Some physicians thus advocate the removal of, or stripping, the saphenous vein. This typically causes significant bruising and can create post-operative pain, nerve damage and poor short-term cosmetic outcomes. So, most good vein doctors do not do stripping
The Closure® System was developed over a four year period to treat superficial venous reflux providing the benefits of stripping without the associated drawbacks, e.g. invasive surgical procedure, general anesthesia, post-operative pain, bruising and prolonged recovery period. This patented technology uses a very small catheter and radiofrequency energy to occlude, or seal shut, the saphenous vein. The Closure procedure is an outpatient technique that is often performed in a physician’s office. There are no stitches and most patients return to normal activity within a day or two.
Recent published studies found that at 12 and 24 months following the Closure procedure, 90% of treated veins remained reflux free and a significant reduction of limb pain, fatigue and edema was observed. In one study that also assessed patient satisfaction at 6 months, 98% of patients indicated they would recommend Closure to a friend with similar leg vein problems.

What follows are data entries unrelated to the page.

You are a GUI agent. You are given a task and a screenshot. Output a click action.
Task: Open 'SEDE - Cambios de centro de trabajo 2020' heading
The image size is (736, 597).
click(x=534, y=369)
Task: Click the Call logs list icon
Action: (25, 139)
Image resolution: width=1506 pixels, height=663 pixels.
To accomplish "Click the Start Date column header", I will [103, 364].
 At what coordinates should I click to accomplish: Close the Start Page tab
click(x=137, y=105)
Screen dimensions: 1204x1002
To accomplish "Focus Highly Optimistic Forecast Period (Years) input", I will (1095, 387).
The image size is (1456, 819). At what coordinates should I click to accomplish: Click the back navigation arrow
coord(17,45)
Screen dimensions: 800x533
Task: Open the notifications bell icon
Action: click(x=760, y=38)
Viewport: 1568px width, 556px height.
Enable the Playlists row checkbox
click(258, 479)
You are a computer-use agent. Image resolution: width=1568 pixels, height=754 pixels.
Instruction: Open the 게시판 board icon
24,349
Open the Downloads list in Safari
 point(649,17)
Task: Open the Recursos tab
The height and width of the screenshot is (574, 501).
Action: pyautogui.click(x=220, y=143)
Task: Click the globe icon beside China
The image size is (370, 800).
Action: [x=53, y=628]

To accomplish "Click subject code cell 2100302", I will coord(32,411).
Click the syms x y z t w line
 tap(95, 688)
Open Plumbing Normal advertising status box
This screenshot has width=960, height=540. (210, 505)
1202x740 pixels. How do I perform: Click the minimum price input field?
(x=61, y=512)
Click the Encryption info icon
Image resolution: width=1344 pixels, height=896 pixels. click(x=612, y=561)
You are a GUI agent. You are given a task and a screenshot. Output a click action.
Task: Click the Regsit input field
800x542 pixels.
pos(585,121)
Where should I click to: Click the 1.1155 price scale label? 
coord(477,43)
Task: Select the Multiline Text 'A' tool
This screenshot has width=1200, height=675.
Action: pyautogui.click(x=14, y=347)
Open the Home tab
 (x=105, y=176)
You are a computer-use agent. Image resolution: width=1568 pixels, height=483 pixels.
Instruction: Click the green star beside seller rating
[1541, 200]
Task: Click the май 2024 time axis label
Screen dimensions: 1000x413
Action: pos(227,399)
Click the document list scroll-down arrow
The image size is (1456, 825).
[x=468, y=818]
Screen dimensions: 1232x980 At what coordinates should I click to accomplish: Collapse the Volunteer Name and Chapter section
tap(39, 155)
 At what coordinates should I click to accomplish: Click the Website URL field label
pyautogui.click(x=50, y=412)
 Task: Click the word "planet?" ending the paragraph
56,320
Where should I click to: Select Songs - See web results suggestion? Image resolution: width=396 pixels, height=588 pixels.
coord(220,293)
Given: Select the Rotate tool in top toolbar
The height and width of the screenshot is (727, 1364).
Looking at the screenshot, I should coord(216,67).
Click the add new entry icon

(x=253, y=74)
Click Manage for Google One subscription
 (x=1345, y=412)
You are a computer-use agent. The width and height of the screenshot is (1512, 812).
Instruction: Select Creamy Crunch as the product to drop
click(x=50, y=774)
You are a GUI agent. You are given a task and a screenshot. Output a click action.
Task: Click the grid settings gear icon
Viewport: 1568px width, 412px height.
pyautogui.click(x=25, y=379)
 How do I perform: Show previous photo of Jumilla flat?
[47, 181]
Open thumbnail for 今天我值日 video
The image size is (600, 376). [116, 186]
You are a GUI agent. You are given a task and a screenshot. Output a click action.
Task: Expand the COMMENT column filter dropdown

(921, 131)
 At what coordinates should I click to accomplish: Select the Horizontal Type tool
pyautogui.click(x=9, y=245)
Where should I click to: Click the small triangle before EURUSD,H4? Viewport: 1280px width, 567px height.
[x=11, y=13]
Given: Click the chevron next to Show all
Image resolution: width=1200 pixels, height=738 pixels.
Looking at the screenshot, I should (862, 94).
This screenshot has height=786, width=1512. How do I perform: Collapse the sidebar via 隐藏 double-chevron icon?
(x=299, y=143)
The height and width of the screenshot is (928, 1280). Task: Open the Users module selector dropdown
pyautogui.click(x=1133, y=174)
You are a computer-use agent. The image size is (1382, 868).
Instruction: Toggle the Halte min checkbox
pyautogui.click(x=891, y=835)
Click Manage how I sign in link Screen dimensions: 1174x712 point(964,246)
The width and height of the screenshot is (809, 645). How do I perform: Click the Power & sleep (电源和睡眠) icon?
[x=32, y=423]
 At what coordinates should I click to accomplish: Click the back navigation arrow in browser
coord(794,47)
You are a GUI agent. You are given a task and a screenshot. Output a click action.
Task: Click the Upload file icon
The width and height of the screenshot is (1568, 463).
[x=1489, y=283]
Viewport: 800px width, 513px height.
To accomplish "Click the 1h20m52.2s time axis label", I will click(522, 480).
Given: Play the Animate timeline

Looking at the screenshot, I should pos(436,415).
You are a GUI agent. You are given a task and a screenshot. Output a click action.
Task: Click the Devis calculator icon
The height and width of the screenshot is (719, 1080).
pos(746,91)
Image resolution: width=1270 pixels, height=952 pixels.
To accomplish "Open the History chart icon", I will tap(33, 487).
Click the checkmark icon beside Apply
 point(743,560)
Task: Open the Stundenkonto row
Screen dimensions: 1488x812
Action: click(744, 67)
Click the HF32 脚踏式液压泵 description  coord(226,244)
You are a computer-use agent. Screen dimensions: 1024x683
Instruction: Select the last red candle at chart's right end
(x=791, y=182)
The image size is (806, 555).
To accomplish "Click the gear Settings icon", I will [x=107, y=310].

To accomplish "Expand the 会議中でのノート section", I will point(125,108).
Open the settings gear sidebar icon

Like other venous procedures, the Closure procedure involves risks and potential complications. Each patient should consult their doctor to determine whether or not they are a candidate for this procedure, and if their condition presents any special risks. Complications reported in medical literature include numbness or tingling (paresthesia), skin burns, blood clots and temporary tenderness in the treated limb.
“Doctors using the Closure system offer a different view. ‘It’s the best thing available,’ says Nick Morrison, MD. He says he has successfully treated over 4600 people with the Closure method, and he has checked patients up to a year after treatment. Recurrence rates are less than 10%.” Dr Nick Morrison was the first in the southwest United States to perform this procedure.